Monday, November 25, 2013

The Intentions of My Heart



Hey Mom!

      So, the first thing that comes to my mind is to comment on Elder Carlyle (Landon’s friend from home who will be finished with his mission this week).  I’m so happy for him, I can only imagine how excited he is, and his family, but please, please don’t tell me about it :p All I want is one photo of him, maybe a comment or two, but (I’m laughing right now) I don’t want to hear about him.  I’m not scared of getting antsy for home, but I want to avoid all possible things that might make me think of getting on that plane... Because I don’t want to get on that plane.  We just had another transfer pass, and I am still with Elder Stengile.  We will be together till the beginning of January.  I’m glad we are still together.  He is a great Elder.

      Last week was very up and around.  You know we went to Welkom and Kroonstad, then got back to our area and worked Thursday and Friday.  Then Saturday we had to participate in the stake youth soccer day (as requested by the stake).  It turned out to be a lot of fun.  We put together a missionary soccer team and played through the tournament.  Meanwhile, the Carliles (The Senior Couple serving in his area) put up a tent and table with all our pamphlets and things on it for people to take.  I got probably the worst burn I’ve had in years.

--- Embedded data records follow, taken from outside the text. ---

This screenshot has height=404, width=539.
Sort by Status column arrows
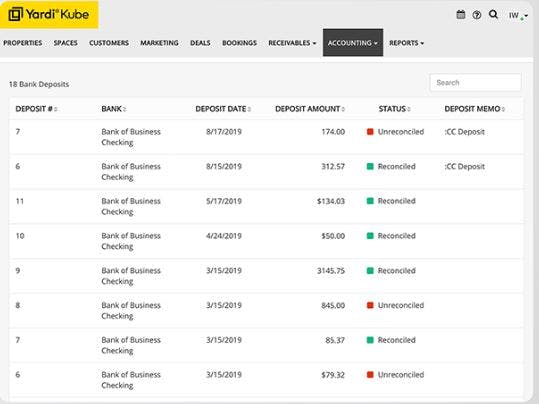(x=409, y=109)
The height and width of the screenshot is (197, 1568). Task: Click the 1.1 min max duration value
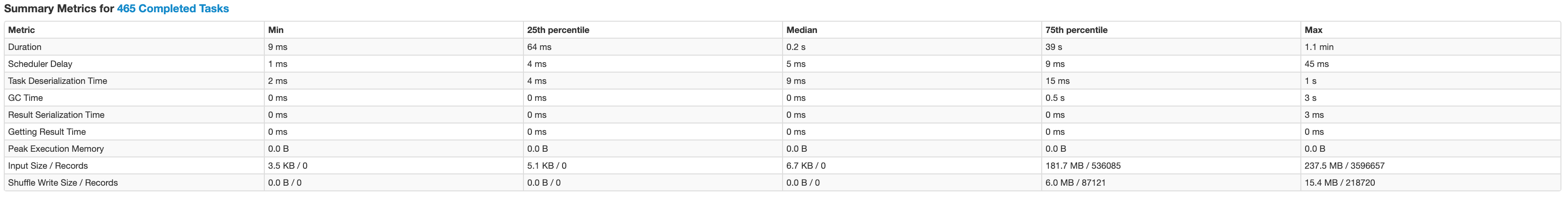pos(1319,47)
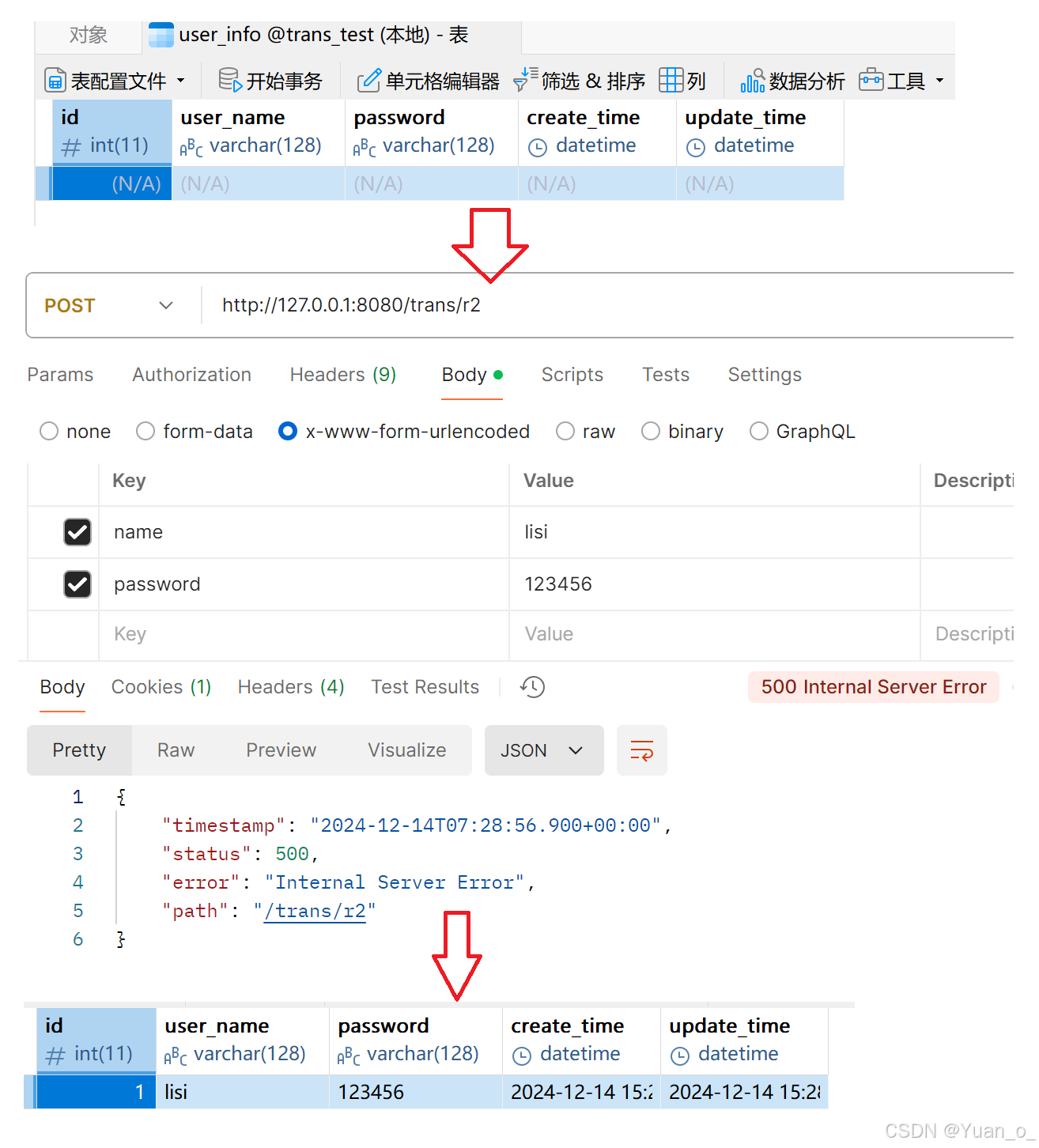Image resolution: width=1039 pixels, height=1148 pixels.
Task: Expand the 表配置文件 dropdown arrow
Action: (180, 79)
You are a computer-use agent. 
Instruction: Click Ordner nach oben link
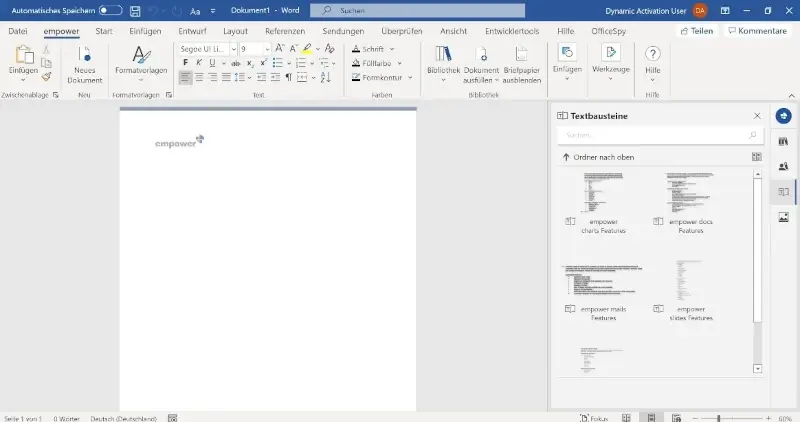coord(598,157)
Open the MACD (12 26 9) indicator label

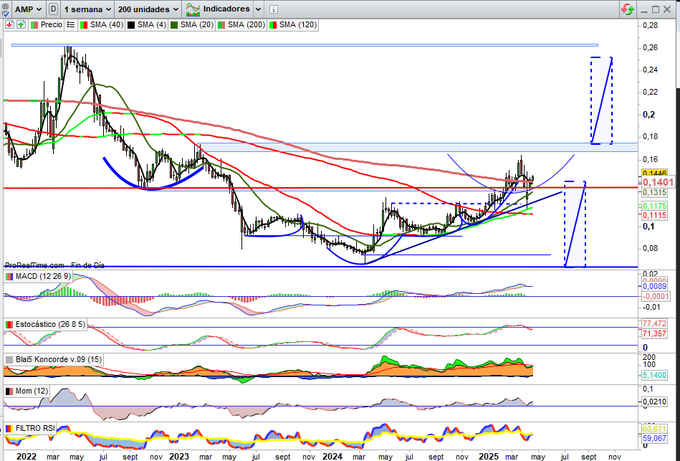38,276
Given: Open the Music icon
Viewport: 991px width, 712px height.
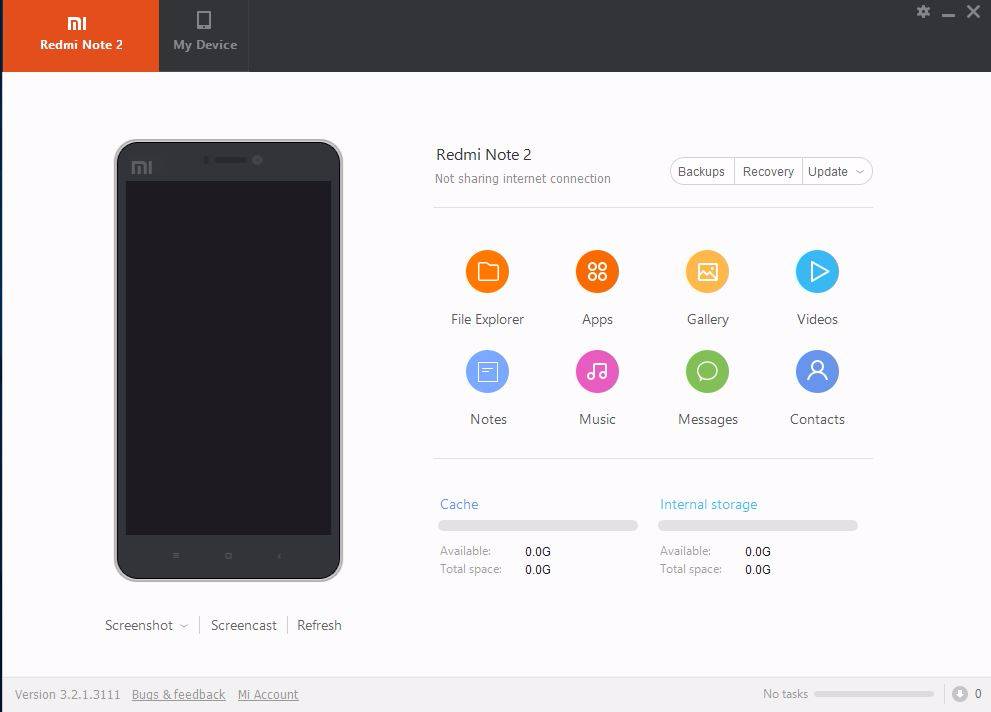Looking at the screenshot, I should tap(597, 372).
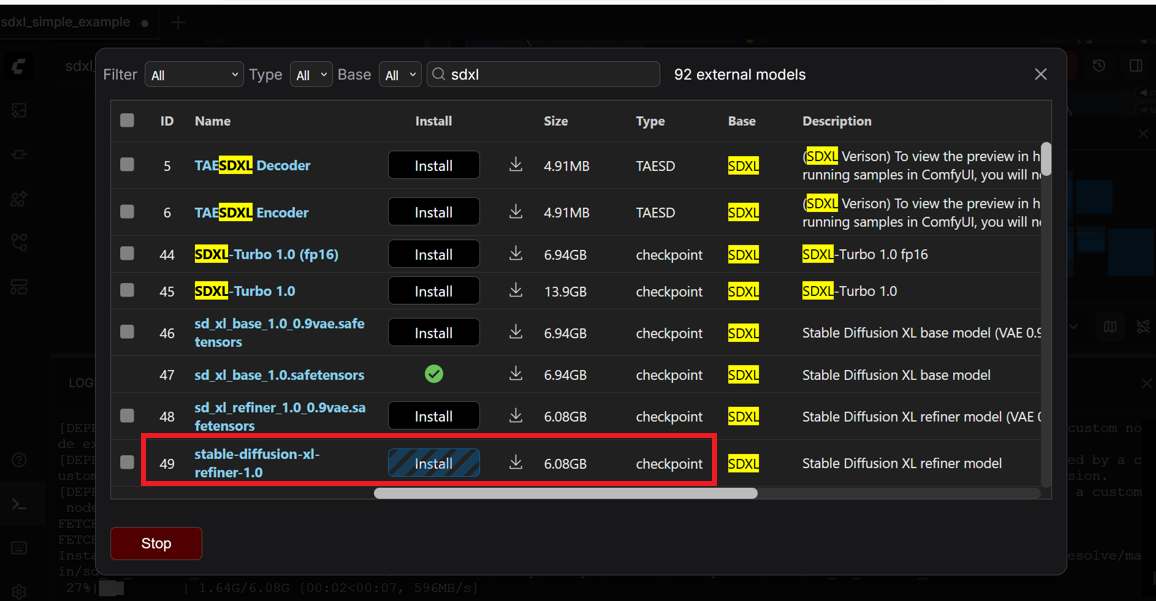
Task: Open the help icon in the sidebar
Action: pyautogui.click(x=19, y=460)
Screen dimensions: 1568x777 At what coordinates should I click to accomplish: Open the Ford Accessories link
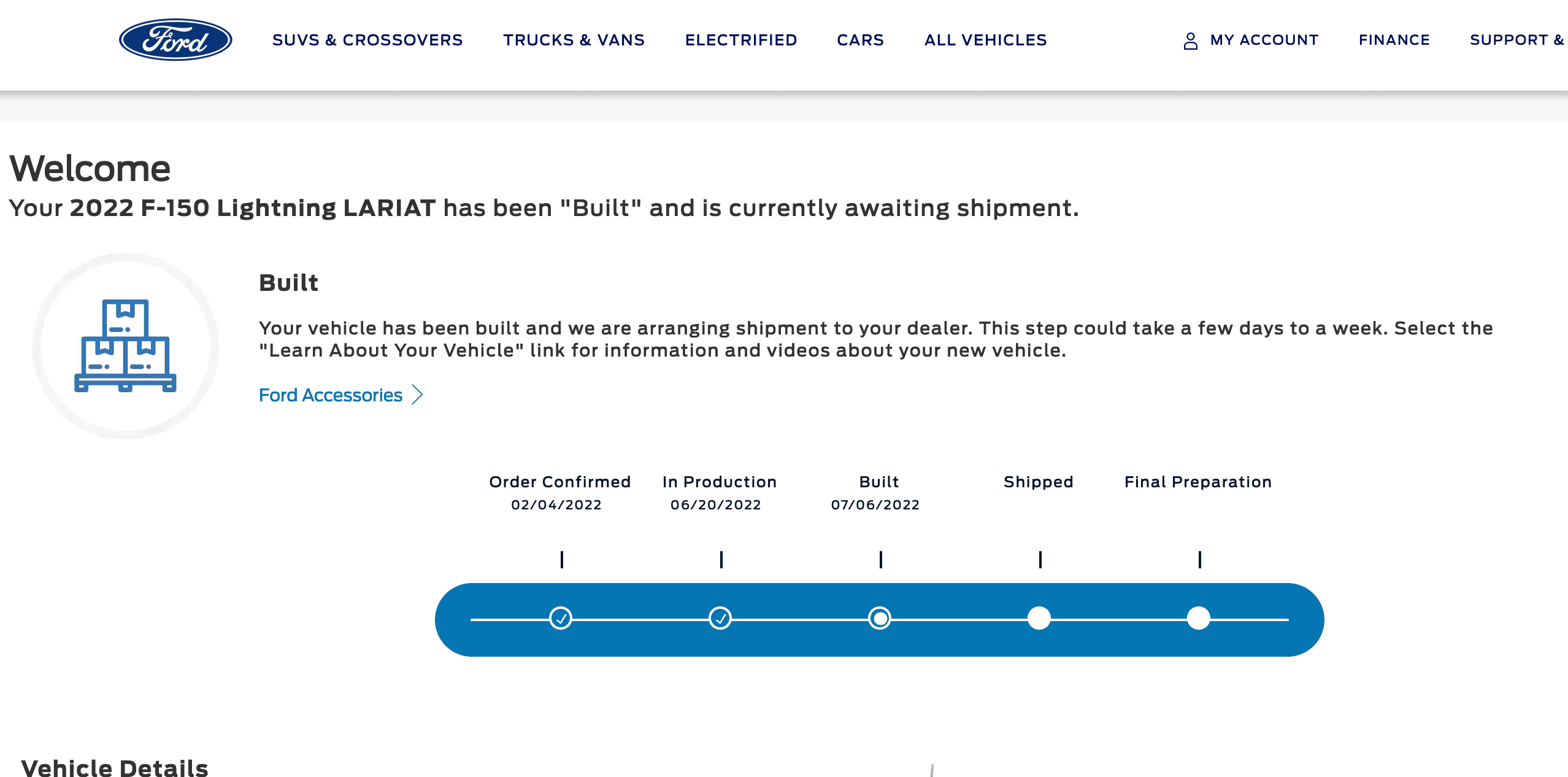point(331,395)
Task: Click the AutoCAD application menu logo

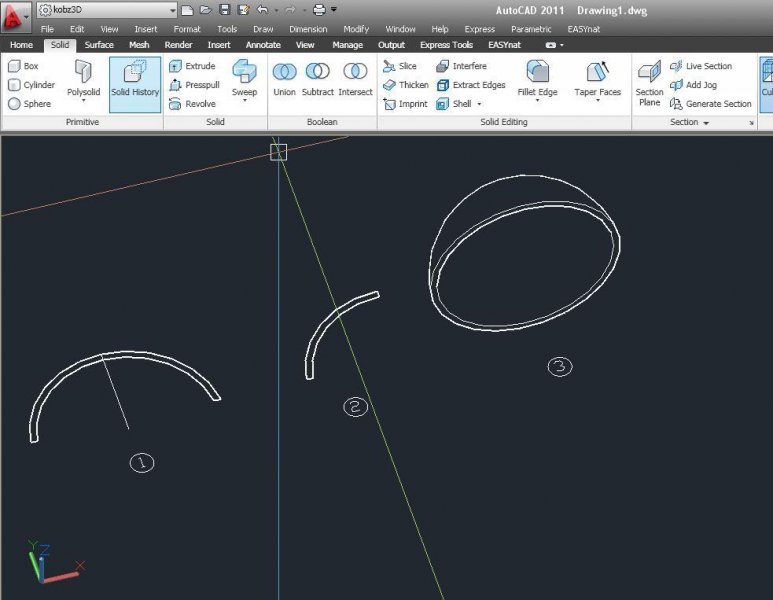Action: pos(15,16)
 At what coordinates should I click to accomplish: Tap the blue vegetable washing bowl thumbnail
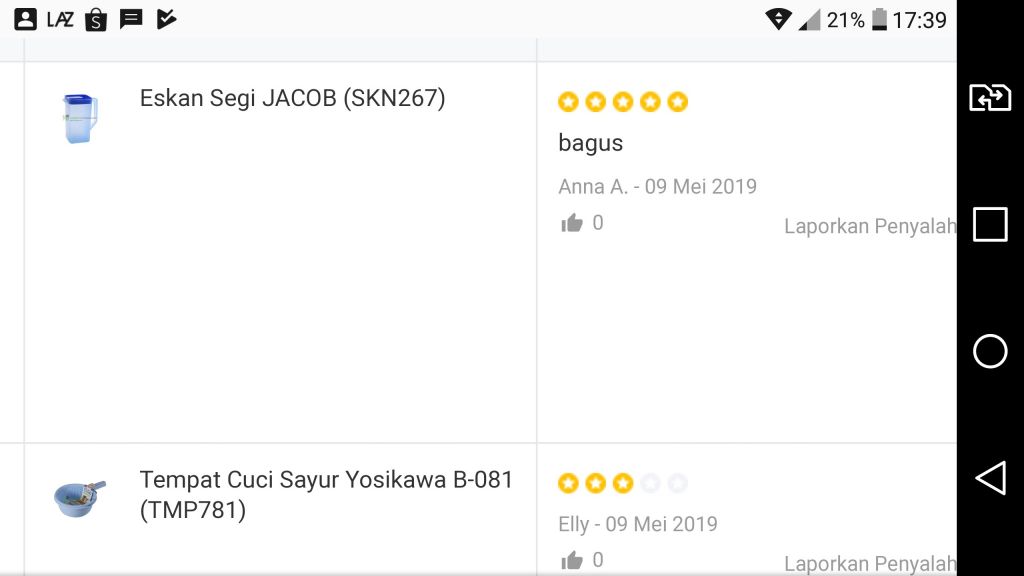coord(79,499)
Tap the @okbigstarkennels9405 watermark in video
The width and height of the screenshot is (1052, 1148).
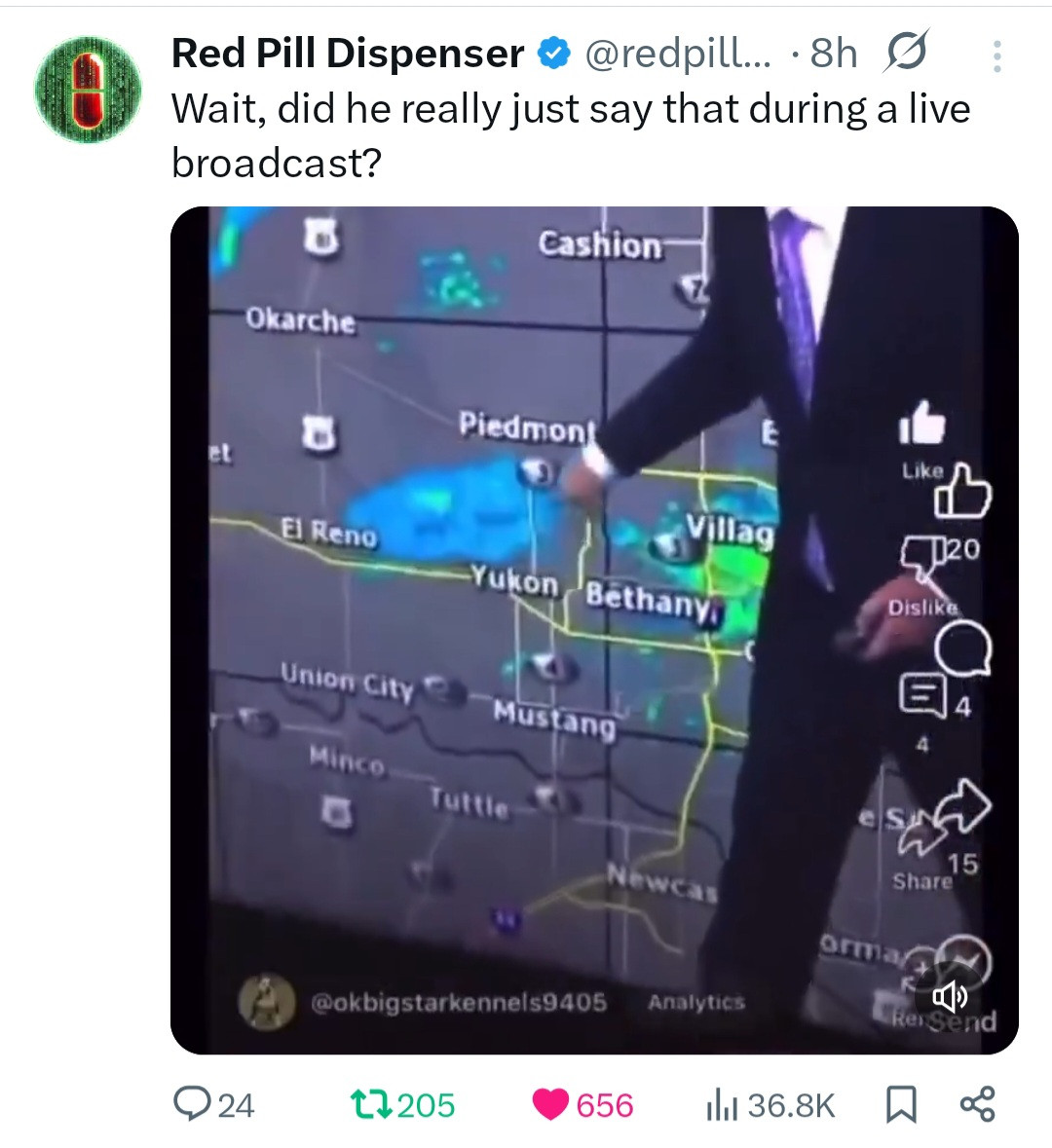pos(458,1001)
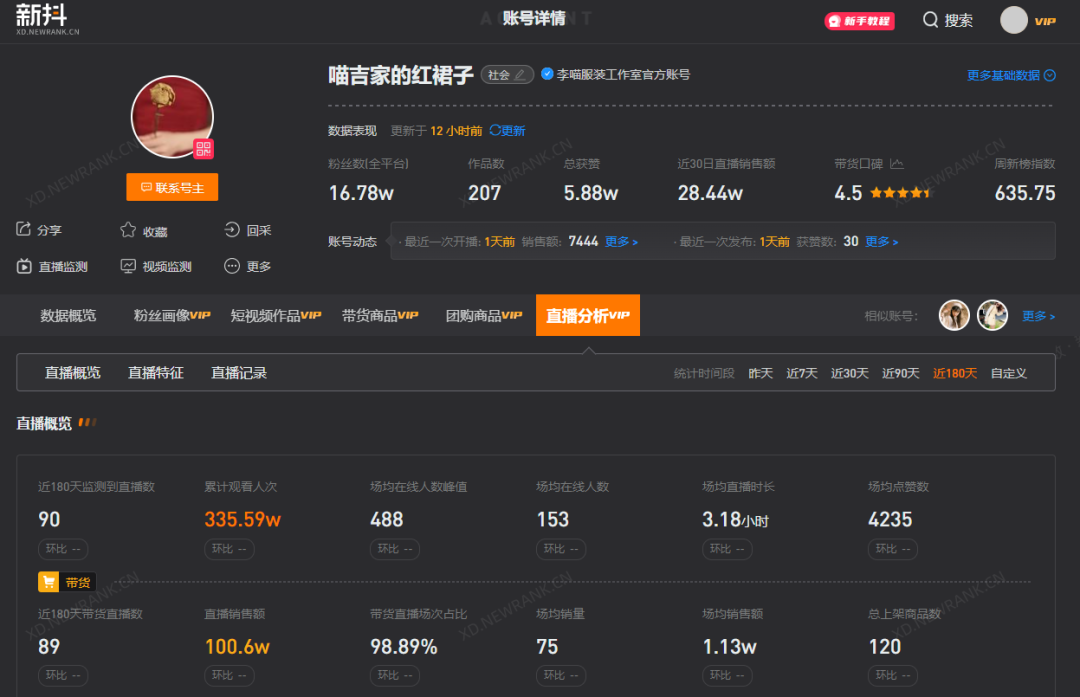Screen dimensions: 1080x697
Task: Select the 近7天 time range
Action: 801,373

Everyone at church on Sunday was calling me Red Neck.  I couldn’t even button up my shirt it was so painful.

      So, you remember Veronica?  She is progressing really well.  She is still faced with challenges, but it is incredible to see how the spirit is helping her overcome them.  Example; she came to church two weeks back, and afterwards told us she was expecting more… more feelings, more spiritual impression, etc. We didn’t really try to resolve it for her right then and there, but when we went to see her later last week she began to explain again about church and how she had expected more.  We listened to her and she transitioned to talk about the challenges she faces with her oldest daughter who was kicked out and is living with her boyfriend and is expecting a child soon.  Just as the dimming of the lights in a movie theater just before the presentation, but in the opposite way, light came to her mind and she in puzzled reality expressed the possibility that perhaps she was too preoccupied at church, thinking about her daughter, to feel the things she was hoping for, and to receive the answers she is seeking. BINGO!!! It was wonderful to see the spirit work in her that way.  She also came to the DESIRE to quite smoking without any persuasion on our part.  Again, we had not spoken about it, and she even stated in our first few visits that she doesn’t think it’s bad and will not give it up.  Well, she said she FEELS it offends God and WANTS to stop.  I capitalized those words because they signify a change in her nature through her learning of and applying the Gospel of Jesus Christ.  What is she doing to allow the Savoir to change her?  She is reading the Book of Mormon and the Bible every night with her youngest daughter, she is praying, coming to church, and working on repenting of what she has come to realize is wrong.  She is learning by faith, and growing by faith.  I have seen growth in her.  From the first day four-weeks back when she said she has such severe depression she wants to die, to today when she says, "I just can't lay in bed anymore.  Before, I never wanted to get out, but now I’m up and singing and cooking and doing all these things I’ve never done.  I’m happier!  Maybe not completely anti-depressed, but I’m getting there!" ....... How can this Gospel not be true?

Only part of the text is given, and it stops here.